The Pesthouse
by Jim Crace
Typical: you wait ages for a decent post-apocalyptic novel, then two come along within the space of four months
And from the same publisher. But the books in question – Jim Crace’s The Pesthouse and Cormac McCarthy’s The Road – are very different beasts indeed. McCarthy’s vision is of a bleak and blasted world, where humans revert to the basest behaviour in order to survive. He writes in short, sparse sentences, filmic flashes that build up a picture of an ashen, destroyed landscape and a society that has almost completely broken down. Death is everywhere.

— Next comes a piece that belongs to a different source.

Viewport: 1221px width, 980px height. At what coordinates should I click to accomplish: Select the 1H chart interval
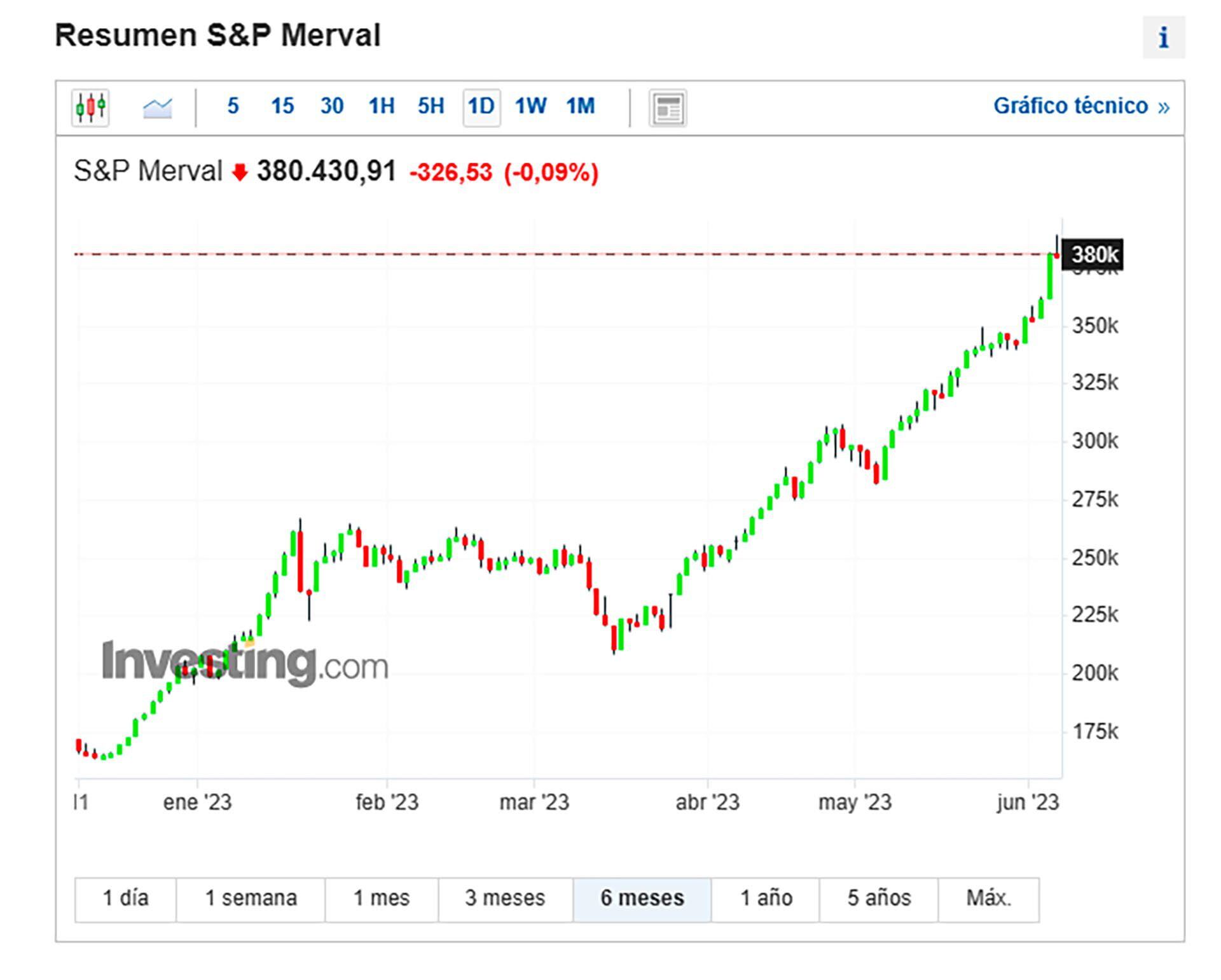pos(382,106)
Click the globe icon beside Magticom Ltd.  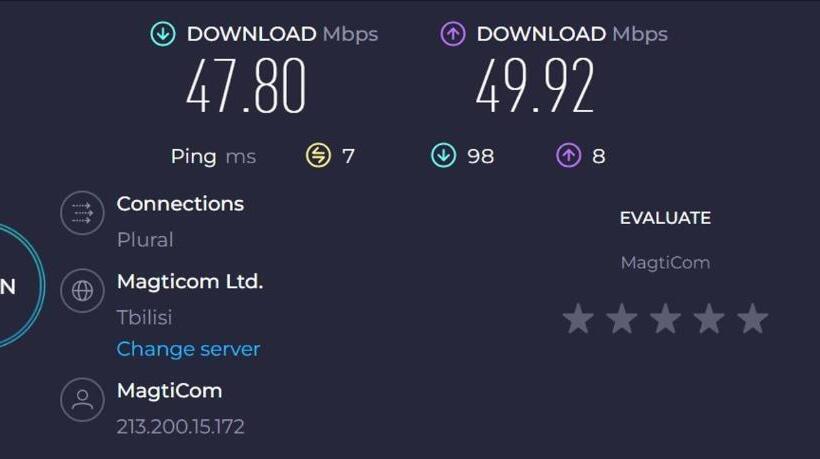coord(82,291)
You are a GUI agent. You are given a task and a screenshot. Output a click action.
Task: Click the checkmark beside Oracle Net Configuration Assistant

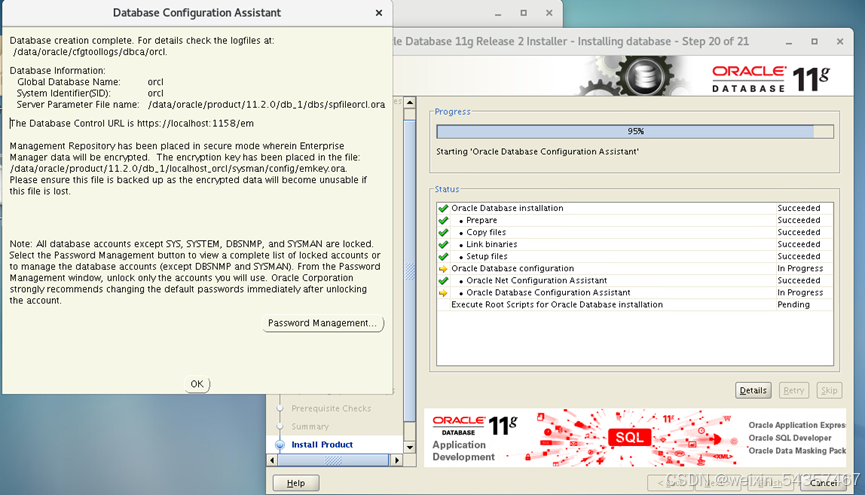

Jim Crace, however, has written a page-turning novel full of detail, description and – surprisingly – love. His America has reverted to an almost medieval way of life, in which horse-drawn carts are the most advanced mode of transport and itinerant traders swap goods for food. Technology in general – and metal in particular – is viewed with suspicion (and, in some cases, shunned entirely: ‘What had the Baptists said? “Metal has brought Death into the world. Rust and Metal are God’s reply”’).
Like McCarthy, Crace is not explicit about the nature of the disaster, but he does make it clear that it happened long enough ago for people to have forgotten about writing and the names of such everyday objects as binoculars.
The pesthouse of the title is a resting (or dying) place for victims of the ‘flux’; a small hut away from the town where the afflicted, or potentially afflicted, are taken by their families, either to recover or to die. Before a victim enters the hut, all their hair is removed.
When Margaret, shorn of her distinctive, flame-coloured locks, is deposited in the hut, up in the hills above her home in Ferrytown, she has no idea that her incarceration will save her life. Likewise, the well-meaning young man Franklin, whose aching knee prevents him from descending into the town with his brother. A night of foul weather draws him to the warmth of the pesthouse, in spite of the risk of infection.
With all that they have held dear gone forever, Margaret and Franklin team up and join the exodus of people travelling east to take passage across the ocean to a better life. Given the history of America’s colonisation in the eighteenth century this is obviously ironic, and it is no surprise that the pair soon face the kind of troubles that the first settlers suffered heading in the other direction.
The Pesthouse is a surprisingly conventional novel for Crace, albeit one with an unconventional setting. His love of words and the careful way he crafts his sentences remain, but the straightforward narrative drives the story along, and the tender bond between Margaret and Franklin is touchingly conveyed.
Like Beyond the Burning Lands, John Christopher’s wonderful (and disappointingly out of print) trilogy for younger readers, The Pesthouse, while positing a future in which humankind’s obsession with technology has been its downfall, is also a great – and surprisingly affirmative – adventure in its own right.